But each mother,
Longer than her wont stays shut in the dimness of her hut,
For she feels a brooding cloud of memory in the air,
A lingering thing there that makes her sit bowed
With hollow shining eyes, as the night-fire dies.
And stare softly at the ember, and try to remember
Something sorrowful and far, something sweet and vaguely seen
Like an early evening star when the sky is pale green:
A quiet silver tower that climbed in an hour,
Or a ghost like a flower, or a flower like a queen:
Something holy in the past that came and did not last,
But she knows not what it was.
It is easy to see in the last lines that Mr. Squire has escaped finally from the idealist’s disgust to the idealist’s exaltation. He has learned to express the beautiful mystery of life and he is no longer haunted in his nerves by the ugliness of circumstances. Not that he has shut himself up in an enchanted world: he still remains a poet of this agonizing earth. In The Stronghold he summons up a vision of “easeful death,” only to turn aside from it as Christian turned aside from the temptations on his way:—
But, O, if you find that castle,
Draw back your foot from the gateway,
Let not its peace invite you,
Let not its offerings tempt you,
For faded and decayed like a garment,
Love to a dust will have fallen,
And song and laughter will have gone with sorrow,
And hope will have gone with pain;
And of all the throbbing heart’s high courage
Nothing will remain.
And these later poems are not only nobler in passion than the early introspective work; they are also more moving. Few of the “in memoriam” poems of the war touch the heart as does that poem, To a Bulldog, with its moving close:—
And though you run expectant
as you always do
To the uniforms we meet,
You will never find Willy among all the soldiers
Even in the longest street.
Nor in any crowd: yet,
strange and bitter thought,
Even now were the old words said,
If I tried the old trick, and said “Where’s Willy?”

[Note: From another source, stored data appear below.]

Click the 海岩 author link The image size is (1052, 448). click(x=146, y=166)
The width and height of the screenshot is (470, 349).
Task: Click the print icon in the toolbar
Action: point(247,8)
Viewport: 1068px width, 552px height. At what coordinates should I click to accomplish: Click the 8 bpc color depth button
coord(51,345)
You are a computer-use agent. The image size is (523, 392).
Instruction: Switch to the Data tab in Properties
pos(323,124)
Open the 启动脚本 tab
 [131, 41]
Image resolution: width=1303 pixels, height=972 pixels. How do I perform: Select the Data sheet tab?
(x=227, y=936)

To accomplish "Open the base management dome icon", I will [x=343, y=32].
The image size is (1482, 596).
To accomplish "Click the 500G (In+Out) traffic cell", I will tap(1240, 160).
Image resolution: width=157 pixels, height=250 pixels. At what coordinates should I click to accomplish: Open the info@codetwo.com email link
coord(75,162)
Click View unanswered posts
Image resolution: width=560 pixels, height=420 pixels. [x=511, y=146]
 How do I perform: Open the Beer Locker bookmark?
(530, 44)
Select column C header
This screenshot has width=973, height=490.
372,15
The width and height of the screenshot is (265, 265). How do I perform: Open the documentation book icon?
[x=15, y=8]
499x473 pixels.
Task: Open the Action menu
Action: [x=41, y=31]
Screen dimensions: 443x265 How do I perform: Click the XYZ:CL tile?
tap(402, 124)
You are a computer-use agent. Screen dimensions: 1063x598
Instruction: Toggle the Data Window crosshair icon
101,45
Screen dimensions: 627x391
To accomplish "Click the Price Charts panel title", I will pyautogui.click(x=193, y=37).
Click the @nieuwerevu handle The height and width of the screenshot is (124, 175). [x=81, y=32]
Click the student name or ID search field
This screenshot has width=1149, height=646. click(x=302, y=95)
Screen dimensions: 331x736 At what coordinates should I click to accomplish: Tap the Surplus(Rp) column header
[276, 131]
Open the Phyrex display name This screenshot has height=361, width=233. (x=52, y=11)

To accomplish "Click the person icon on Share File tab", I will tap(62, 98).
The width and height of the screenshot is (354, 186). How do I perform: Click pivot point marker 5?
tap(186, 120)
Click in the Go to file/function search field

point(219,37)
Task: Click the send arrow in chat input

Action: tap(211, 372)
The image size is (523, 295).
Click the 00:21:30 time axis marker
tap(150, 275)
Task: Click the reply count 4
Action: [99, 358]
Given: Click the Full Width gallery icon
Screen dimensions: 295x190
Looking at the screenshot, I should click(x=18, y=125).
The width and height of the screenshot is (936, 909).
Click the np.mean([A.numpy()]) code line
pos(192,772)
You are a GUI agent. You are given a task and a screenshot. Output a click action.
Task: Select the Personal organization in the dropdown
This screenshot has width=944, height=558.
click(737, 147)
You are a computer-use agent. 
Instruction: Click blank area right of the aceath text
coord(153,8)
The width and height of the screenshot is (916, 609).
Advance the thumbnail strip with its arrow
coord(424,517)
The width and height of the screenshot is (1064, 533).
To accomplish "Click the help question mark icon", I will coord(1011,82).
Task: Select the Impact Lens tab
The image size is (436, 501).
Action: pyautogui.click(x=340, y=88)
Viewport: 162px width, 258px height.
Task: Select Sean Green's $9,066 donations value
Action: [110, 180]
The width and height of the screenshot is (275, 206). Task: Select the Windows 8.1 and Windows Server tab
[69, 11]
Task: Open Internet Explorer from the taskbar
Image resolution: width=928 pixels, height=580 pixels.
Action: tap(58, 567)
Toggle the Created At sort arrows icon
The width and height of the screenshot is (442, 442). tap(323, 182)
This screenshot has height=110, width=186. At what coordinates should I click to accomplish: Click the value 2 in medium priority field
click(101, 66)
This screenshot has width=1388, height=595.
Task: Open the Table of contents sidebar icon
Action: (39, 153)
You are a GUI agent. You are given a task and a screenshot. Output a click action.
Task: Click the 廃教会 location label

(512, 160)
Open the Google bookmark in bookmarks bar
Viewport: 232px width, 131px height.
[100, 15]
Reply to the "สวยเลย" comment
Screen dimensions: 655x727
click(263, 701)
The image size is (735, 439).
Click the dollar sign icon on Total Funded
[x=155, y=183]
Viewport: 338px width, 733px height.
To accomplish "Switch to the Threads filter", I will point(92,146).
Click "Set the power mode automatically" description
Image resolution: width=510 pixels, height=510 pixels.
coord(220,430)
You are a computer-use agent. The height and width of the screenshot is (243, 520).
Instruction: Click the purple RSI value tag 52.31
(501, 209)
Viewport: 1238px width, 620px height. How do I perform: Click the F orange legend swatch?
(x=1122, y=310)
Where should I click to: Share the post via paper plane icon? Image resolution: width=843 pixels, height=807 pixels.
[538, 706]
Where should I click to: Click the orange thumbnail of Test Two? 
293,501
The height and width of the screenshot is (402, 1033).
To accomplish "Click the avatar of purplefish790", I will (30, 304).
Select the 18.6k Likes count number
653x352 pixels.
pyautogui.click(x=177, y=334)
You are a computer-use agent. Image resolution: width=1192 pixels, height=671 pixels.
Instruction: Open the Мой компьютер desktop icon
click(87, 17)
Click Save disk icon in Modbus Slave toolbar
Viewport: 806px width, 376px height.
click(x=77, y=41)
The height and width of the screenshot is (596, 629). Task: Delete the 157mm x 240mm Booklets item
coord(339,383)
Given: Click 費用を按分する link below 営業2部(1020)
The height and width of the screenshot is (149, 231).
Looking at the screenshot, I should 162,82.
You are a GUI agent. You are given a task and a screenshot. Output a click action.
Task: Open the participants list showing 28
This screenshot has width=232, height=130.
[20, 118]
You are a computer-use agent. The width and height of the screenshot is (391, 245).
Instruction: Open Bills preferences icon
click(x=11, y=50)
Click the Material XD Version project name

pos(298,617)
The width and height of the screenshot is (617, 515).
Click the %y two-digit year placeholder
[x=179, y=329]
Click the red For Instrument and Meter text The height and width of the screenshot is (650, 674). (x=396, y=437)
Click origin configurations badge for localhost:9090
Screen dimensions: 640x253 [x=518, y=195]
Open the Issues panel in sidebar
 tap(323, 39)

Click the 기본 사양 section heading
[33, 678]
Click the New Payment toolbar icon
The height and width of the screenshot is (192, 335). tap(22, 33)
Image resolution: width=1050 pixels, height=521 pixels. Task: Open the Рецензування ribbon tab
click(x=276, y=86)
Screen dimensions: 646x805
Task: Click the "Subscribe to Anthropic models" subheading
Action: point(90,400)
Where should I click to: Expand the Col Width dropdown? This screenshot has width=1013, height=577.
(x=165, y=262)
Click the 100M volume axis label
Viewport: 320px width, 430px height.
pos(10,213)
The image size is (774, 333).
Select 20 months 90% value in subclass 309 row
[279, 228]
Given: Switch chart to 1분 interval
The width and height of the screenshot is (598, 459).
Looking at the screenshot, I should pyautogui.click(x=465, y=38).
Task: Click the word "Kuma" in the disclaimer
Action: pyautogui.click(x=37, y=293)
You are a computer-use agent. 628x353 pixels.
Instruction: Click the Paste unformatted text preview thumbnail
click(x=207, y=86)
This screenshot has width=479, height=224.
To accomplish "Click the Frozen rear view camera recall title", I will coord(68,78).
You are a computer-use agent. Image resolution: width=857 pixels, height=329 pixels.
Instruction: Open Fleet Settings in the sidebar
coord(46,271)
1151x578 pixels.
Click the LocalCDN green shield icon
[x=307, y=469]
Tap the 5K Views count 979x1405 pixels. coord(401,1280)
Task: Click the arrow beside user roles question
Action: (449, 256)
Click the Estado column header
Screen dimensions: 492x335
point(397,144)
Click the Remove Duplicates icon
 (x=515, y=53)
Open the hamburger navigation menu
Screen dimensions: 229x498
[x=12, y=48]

You would quiver and lift your head.
And your brown eyes would
look to ask if I was serious,
And wait for the word to spring.
Sleep undisturbed: I shan’t say that again,
You innocent old thing.
I must sit, not speaking,
on the sofa,
While you lie there asleep on the floor;
For he’s suffered a thing that dogs couldn’t dream of,
And he won’t be coming here any more.
Of the new poems in the book, one of the most beautiful is August Moon. The last verses provide an excellent example of Mr. Squire’s gift both as a painter of things and a creator of atmosphere:—
A golden half-moon in the sky, and broken gold in the water.